Sixteen were killed and five attackers were captured in the Bagram assault. NATO hasn’t yet announced how many Taliban were killed in the attack on the Kandahar assault, but say they never came close to piercing the base perimeter.

Still, the attacks are an important psychological boost for the Taliban cause, since the fighters are demonstrating their ability to strike virtually anywhere after nine years of occupation by coalition troops and a vaunted troop surge that is meant to force Taliban leaders to the negotiating table. Stray rocket and mortar attacks on the Kandahar base have been common in recent years, but before Saturday, insurgents hadn’t mounted any coordinated assaults there.

The Taliban, which claimed responsibility for the attack, said it launched more than a dozen rockets, one of which landed near a popular coffee shop where off-duty personnel often line up for take-out coffee and pastries.

Sounds of gunfire and explosions rattled through the base for several hours, and personnel throughout the base, where about 20,000 people work, were confined to reinforced bunkers.

The Taliban declared this month that it was launching an offensive, dubbed al Fateh, or victory, aiming to besiege and take over coalition bases. But the Taliban have declared they would take aim at stray coalition personnel and Afghan government officials when available.

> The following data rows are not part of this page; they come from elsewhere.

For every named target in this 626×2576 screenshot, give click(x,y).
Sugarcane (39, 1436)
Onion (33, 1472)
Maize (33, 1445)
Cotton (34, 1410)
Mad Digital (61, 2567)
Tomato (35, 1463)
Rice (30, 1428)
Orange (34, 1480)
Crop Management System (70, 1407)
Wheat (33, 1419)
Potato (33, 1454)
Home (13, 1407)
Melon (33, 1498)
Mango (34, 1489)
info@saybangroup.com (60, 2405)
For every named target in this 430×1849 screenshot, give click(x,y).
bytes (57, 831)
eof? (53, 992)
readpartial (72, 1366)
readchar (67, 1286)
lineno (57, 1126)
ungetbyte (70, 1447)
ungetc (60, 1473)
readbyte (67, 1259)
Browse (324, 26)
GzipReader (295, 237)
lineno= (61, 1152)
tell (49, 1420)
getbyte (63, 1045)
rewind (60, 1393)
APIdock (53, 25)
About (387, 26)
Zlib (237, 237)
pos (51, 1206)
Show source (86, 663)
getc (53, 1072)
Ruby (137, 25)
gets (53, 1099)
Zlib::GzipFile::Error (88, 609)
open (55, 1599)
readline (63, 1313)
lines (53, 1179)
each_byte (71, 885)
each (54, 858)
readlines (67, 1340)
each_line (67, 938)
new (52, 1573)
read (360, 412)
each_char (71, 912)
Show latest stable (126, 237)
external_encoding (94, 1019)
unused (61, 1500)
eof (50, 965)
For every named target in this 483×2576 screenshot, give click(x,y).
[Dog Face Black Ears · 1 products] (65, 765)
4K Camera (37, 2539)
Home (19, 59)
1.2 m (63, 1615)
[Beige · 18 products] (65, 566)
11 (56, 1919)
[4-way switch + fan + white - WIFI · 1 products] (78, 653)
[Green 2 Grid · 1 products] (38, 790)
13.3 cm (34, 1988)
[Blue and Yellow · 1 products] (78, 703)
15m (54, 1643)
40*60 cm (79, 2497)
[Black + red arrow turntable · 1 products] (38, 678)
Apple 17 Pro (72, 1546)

On Sunday, a top police chief in a district of Ghazni province was shot and killed in a gunfight, and last Tuesday, a suicide bomber rammed a van packed with explosives into a lightly armed convoy of coalition vehicles, killing 18 people, including five Americans and a Canadian.

NATO officials insist their war with the Taliban is on track, and a surge in troops this year will retake key areas that were under Taliban control, especially in traditionally hostile regions in the south.

The Afghan government is also counting on a string of political initiatives to help persuade some fighters to lay down their weapons. One of them, a so-called peace jirga, or assembly, was to start May 29, but has been postponed for a few days due to “technical factors,” an Afghan official said Sunday.